Date: 2006-05-27 04:25 am (UTC)
From: [identity profile] padparadscha.livejournal.com
Most don't. I think most people just don't give it much thought, but people have argued with me before about that. For some reason they don't like the idea of sign languages being on par with spoken. Go figure.

Date: 2006-05-27 04:11 am (UTC)
From: [identity profile] cjtremlett.livejournal.com
And then there are the idiots who thing Linguistics means you know lots of languages and that's all there is to it.

Date: 2006-05-27 04:50 am (UTC)
From: [identity profile] padparadscha.livejournal.com
Oh, lord, yes. How many times have people replied to hearing that you're a linguistics major with "How many languages do you speak?"?!

I've finally started answering with "I am fluent in six million forms of communication."

Date: 2006-05-30 03:42 pm (UTC)
From: [identity profile] cjtremlett.livejournal.com
Good answer! I think I'll borrow it. Either they'll get it, or they won't.

Date: 2006-05-27 04:34 am (UTC)
From: [identity profile] gondolinchick01.livejournal.com
Well, at some point I was planning on being a smart alec and asking if you knew the Drasnian merchants' language, but this has been much more informative. Thank you for clearing up my stupid questions before I had a chance to ask.

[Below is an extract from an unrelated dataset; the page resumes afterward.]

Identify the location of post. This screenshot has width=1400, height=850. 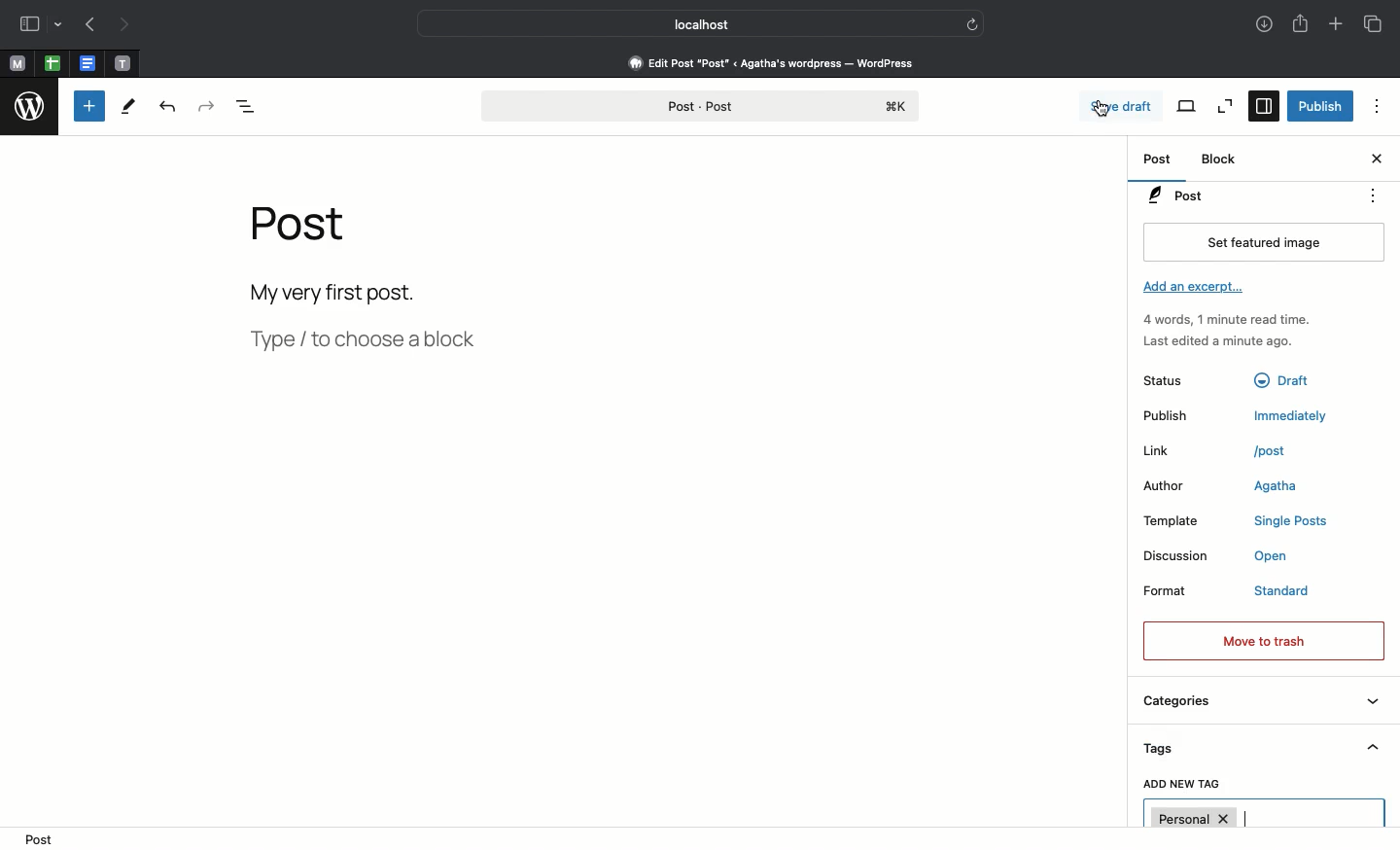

Date: 2006-05-27 04:57 am (UTC)
From: [identity profile] padparadscha.livejournal.com
Heh, yeah, Eddings manifests the opposite ignorance from most people. He believes that deaf people can read lips with total accuracy, and he has the Drasnians speaking one thing while signing another, which isn't cognitively feasible. Also, the idea that the language is so subtle that no one notices is pretty funny.

But I like 'em anyway.

Date: 2006-06-03 02:20 am (UTC)
From: [identity profile] http://users.livejournal.com/_wastrel/
That was actually pretty informative, even though I'm glad I got to have the answers without having to ask the grating questions. u_u But wanting to think of sign language as somehow inferior, man, that's still a low I'd never sink to. I'm assuming it can be translated to and from just like the spoken ones, but I still wish I knew enough about it to include bits of it in a story or something sometime without misrepresenting it (although I suppose just giving a description of general content exchange between two people signing would be the best way not to make any mistakes about it, perhaps).

The closest pet peeve I have to this is that every damn sci-fi show out there's got a "universal translator", and as a translator myself, differences between languages often seems too complex, nuanced, ambiguous and context-dependant for it to be possible for something like that to really work. What about the connotations built up from culture and history, what about the psychological effects created by alliteration, what about what the etymology of words reveal about how the people who speak that language perceive reality...?

Date: 2006-06-03 03:20 am (UTC)
From: [identity profile] padparadscha.livejournal.com
Heh ... if you want complaints about universal translators, read on ... and I showed a lot of restraint, too.

At least Douglas Adams had the decency to admit he was cheating spectacularly.